Tolling church bells and wails of sirens across Poland marked the start of the funeral of native-born Pope John Paul II yesterday.
At 10:00am in the capital Warsaw, as the funeral ceremonies got under way in distant Rome, a 26-gun salute was fired to mark the 26-year pontificate of John Paul II.
Trams and buses, and even the few pedestrians in the streets of the capital stopped as the solemn ceremony began.
People around Poland had attended special masses ahead of the funeral ceremonies at the Vatican, which were broadcast live on television and radio throughout the pope's homeland and on giant screens in many cities, including Warsaw and Wadowice, the southern town where the pope was born Karol Wojtyla on May 18, 1920.
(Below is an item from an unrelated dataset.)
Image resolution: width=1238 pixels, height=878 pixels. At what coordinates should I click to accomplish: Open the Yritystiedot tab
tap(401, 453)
Huge crowds gathered in Warsaw's Pilsudski and Zamkowy squares to watch live, giant-screen broadcasts of the funeral.
It was at a mass celebrated for one million worshippers in Pilsudski Square on June 10, 1979 that the Pope uttered the memorable phrase: "May the spirit come down and renew the face of this land."
Those words were interpreted by many in John Paul II's native land as an exhortation to stand up to the oppressive communist regime.
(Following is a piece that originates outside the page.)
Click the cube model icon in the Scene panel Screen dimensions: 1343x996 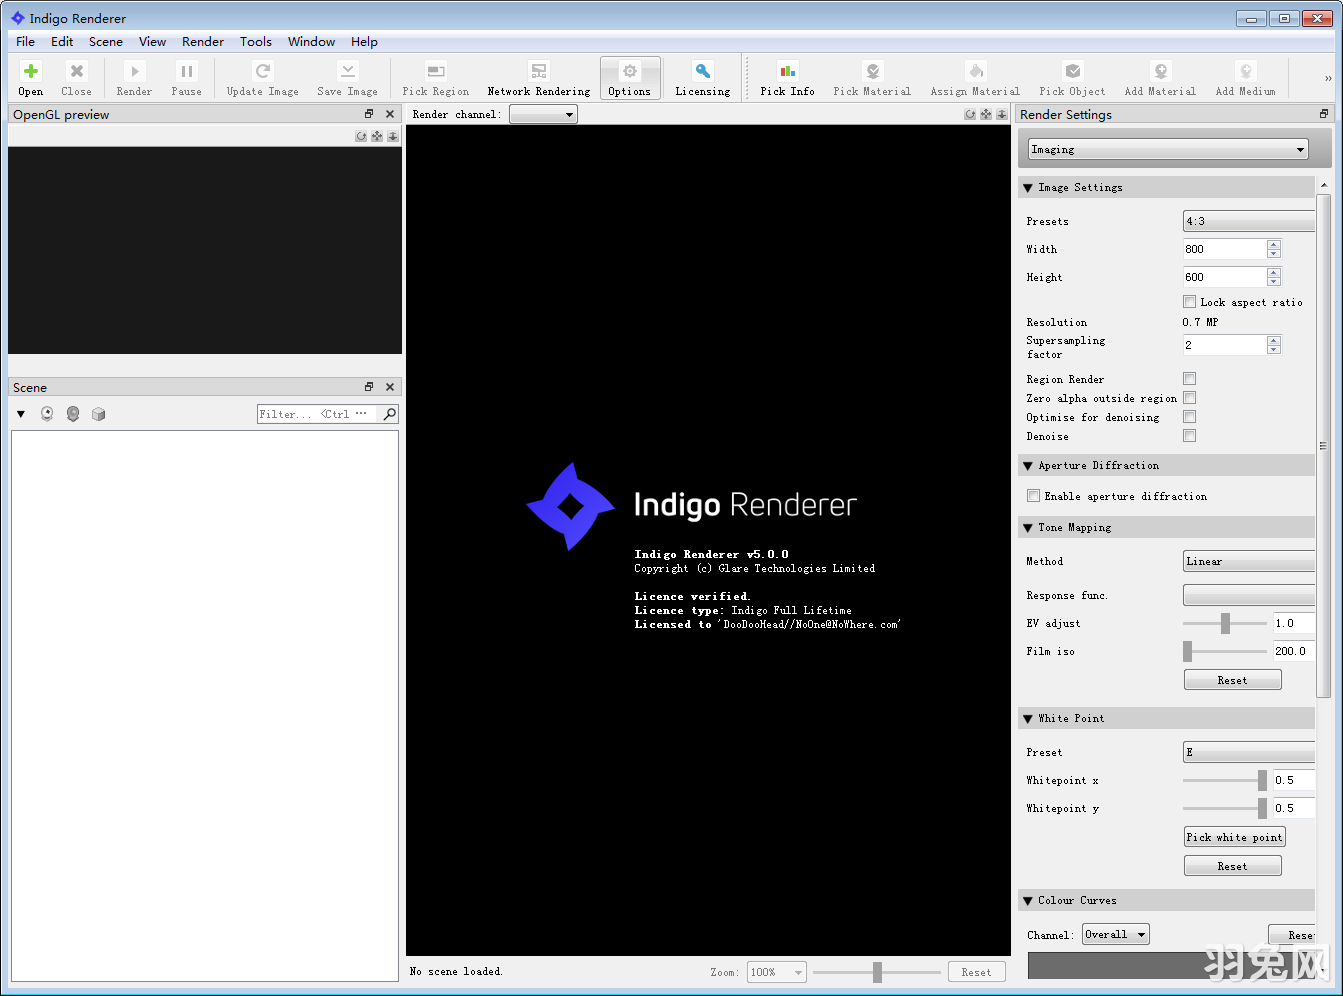(98, 413)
In the southern city of Krakow, where Karol Wojtyla spent 40 years of his adult life before being elected pope in 1978, hundreds of thousands had gathered on Blonia esplanade to watch live broadcasts of the ceremony.
Police said 300,000 people were in front of the giant screens set up in the vast field on Krakow's periphery, where the pope celebrated mass for some three million faithful on his last visit to Poland, in August 2002.